First Resources Ltd (SGX: EB5) is an integrated palm oil producer. It manages over 210,000 hectares of oil palm plantations across the Riau, East Kalimantan and West Kalimantan provinces of Indonesia.
Currently, First Resources’ stock price of S$1.76 is just a sliver higher than a 52-week low of S$1.72. This may raise a question among investors: Is First Resources a bargain now?
Unfortunately, there is no easy answer. But, we can still get some insight by comparing First Resources’ current valuations with the market’s. The three valuation metrics I will focus on are the price-to-book (PB) ratio, price-to-earnings (PE) ratio, and dividend yield.
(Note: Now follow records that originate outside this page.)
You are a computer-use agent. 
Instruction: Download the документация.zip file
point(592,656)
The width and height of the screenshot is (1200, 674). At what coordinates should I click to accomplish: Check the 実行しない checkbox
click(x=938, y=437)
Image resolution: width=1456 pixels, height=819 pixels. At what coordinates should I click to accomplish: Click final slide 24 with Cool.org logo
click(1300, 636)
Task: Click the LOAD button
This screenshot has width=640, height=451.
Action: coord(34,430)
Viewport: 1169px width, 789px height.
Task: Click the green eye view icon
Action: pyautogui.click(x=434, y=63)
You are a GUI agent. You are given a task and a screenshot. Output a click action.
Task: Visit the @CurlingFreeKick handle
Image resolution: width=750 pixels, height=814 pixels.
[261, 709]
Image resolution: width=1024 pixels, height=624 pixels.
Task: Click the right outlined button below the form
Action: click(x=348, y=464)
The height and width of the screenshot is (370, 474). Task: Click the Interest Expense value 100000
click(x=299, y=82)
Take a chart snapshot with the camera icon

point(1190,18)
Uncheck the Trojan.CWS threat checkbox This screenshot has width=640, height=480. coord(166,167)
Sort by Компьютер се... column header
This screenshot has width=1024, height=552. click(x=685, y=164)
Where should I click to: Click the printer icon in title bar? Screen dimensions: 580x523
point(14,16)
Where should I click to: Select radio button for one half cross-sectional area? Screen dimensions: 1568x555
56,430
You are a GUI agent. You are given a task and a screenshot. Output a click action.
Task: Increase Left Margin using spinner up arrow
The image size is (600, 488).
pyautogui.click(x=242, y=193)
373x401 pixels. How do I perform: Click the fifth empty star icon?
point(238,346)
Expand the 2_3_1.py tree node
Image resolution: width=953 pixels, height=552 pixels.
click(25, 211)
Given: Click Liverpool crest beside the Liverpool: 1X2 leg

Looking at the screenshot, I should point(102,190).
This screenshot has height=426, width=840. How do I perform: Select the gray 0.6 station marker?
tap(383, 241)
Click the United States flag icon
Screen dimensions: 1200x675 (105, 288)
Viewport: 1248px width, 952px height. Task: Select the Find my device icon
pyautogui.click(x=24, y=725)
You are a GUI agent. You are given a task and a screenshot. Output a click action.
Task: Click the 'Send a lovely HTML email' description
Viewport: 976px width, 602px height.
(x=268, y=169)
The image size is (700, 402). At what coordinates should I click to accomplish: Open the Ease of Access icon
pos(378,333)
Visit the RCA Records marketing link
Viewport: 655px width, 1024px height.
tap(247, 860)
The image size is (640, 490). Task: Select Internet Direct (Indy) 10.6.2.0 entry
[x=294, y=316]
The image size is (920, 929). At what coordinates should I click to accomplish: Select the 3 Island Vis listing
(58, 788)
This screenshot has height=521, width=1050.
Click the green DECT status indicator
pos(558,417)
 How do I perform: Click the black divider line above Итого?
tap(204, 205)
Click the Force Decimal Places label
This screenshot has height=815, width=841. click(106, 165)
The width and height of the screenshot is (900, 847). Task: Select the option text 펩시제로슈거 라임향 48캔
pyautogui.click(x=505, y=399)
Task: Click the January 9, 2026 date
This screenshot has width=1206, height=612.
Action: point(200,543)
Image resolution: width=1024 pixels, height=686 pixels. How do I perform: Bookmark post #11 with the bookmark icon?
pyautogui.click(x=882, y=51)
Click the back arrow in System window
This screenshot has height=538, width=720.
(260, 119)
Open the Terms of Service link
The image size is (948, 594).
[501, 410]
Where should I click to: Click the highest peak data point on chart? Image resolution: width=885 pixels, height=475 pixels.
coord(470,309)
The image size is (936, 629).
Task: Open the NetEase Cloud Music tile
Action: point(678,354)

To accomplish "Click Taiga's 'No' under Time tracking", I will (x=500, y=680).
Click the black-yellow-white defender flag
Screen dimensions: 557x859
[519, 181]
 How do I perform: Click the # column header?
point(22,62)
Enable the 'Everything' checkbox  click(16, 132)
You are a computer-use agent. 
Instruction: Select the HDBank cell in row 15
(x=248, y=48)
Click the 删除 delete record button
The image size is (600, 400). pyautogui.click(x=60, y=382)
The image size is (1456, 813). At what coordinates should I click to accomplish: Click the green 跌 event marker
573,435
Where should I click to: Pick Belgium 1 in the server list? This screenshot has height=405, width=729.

I will be using the SPDR STI ETF (SGX: ES3) as a proxy for the market; the SPDR STI ETF is an exchange-traded fund that tracks the fundamentals of Singapore’s stock market benchmark, the Straits Times Index (SGX: ^STI).
First Resources currently has a PB ratio of 2.15, which is higher than the SPDR STI ETF’s PB ratio of 1.31. It’s a similar story with the PE ratio and dividend yield too. First Resources’ PE ratio is higher than the SPDR STI ETF’s (15.2 vs 11.7), and its dividend yield is lower (2.0% vs 2.91%). To the latter point, the lower a stock’s yield is, the higher is its valuation.
Putting it all together, we can argue that First Resources is trading at a premium to the market, given its higher PB and PE ratios, and lower dividend yield.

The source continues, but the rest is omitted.